The emerging age of the data journalist requires the ability to find, collate, interpret and present data in a meaningful, attractive form. It also requires the data journalist to build context and create a narrative. Eventually, data represent people and their lives, so it is important that they tell a story. In many ways, data journalism is the rebirth of old-fashioned journalism, which attempted to be free of opinion and based on observation, reportage and research. How is data journalism evolving in the new India? Join our session to find out.
Pramit Bhattacharya is the data editor at Mint. He helped set up Mint’s data journalism section, Plain Facts in 2014. This section was expanded into a full page in 2018, and remains the only daily page dedicated to data journalism in the country. Pramit won the Ramnath Goenka Excellence in Journalism Award 2015 in the ‘commentary and interpretative journalism’ category for his economics column, Economics Express. He was trained in the study of economics and contemporary India at the Indira Gandhi Institute of Development Research (IGIDR), Mumbai, and at the King’s India Institute, King’s College London.
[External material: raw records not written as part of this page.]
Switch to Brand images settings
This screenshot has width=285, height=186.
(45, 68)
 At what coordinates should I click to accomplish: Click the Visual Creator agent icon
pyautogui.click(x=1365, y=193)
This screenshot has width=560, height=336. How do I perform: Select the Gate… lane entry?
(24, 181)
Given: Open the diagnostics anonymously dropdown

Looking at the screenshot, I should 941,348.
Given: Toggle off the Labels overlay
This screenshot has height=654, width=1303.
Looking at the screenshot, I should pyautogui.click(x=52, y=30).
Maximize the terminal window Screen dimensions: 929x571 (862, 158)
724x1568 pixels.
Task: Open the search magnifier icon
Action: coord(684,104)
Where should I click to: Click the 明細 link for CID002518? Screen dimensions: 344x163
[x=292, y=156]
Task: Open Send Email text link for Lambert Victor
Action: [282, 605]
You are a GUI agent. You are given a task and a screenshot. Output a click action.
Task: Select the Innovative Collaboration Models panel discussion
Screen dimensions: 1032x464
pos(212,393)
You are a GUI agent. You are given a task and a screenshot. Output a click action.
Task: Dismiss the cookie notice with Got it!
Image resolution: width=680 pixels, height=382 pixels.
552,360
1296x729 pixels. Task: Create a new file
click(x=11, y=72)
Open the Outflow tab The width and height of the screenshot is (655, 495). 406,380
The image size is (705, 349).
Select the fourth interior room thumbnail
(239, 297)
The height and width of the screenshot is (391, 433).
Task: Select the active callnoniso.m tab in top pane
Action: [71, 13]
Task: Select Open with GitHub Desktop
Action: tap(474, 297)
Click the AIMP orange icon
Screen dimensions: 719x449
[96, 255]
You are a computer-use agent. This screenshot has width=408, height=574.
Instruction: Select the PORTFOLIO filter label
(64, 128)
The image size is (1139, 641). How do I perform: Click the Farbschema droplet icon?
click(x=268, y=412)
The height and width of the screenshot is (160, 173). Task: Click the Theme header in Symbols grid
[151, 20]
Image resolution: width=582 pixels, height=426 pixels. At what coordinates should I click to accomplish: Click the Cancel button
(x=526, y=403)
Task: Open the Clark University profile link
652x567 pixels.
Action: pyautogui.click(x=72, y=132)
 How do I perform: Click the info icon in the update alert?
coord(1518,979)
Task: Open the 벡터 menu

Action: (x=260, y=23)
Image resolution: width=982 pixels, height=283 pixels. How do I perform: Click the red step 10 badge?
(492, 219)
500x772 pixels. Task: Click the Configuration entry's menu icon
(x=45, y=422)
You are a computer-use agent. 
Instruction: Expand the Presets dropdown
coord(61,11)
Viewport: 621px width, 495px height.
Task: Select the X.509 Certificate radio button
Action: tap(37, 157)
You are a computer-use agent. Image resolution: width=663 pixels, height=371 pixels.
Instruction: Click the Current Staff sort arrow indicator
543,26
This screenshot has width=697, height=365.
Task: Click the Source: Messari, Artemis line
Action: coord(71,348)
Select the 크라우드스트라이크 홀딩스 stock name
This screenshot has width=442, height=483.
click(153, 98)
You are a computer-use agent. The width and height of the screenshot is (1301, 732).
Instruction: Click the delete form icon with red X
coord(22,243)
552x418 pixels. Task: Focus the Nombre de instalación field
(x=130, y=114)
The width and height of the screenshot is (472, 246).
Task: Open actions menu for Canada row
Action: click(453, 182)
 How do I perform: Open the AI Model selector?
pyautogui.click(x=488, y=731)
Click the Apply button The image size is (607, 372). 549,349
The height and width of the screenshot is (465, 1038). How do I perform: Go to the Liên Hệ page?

Rukmini is a Chennai-based data journalist. She is the former Data Editor of The Hindu and HuffPost India. She has an M.Sc from the School of Oriental and African Studies (UK) and a Post-Graduate Diploma in Social Communications Media from Sophia Polytechnic, Mumbai.
John Samuel Raja
John Samuel Raja is co-founder of How India Lives, a search engine for public data. Prior to this, he worked as a journalist for 11 years, writing on corporate and economy subjects for the ET, Outlook Business, Business Standard and Mint. He can be reached at firstname.lastname@example.org
A journalist for 30 years, Samar Halarnkar is the editor of http://www.article-14.com, a website focussed on the operation of the rule of law in India. His last job was editor of IndiaSpend.org and Factchecker.in, nonprofits focused on data-driven, public-interest journalism. He conceptualized databases and guided related reporting on hate crime, air pollution and other issues. Before that he was managing editor of Hindustan Times and has held other managerial positions at the Indian Express and India Today. He has been a columnist for many years, writing for Scroll, Mint, Hindustan Times, The Globe and Mail (Canada), and the New York Times. Halarnkar has also been a visiting lecturer at the University of California-Berkeley and a fellow at the Nieman Foundation, Harvard. He has won national awards on investigative and technology reporting.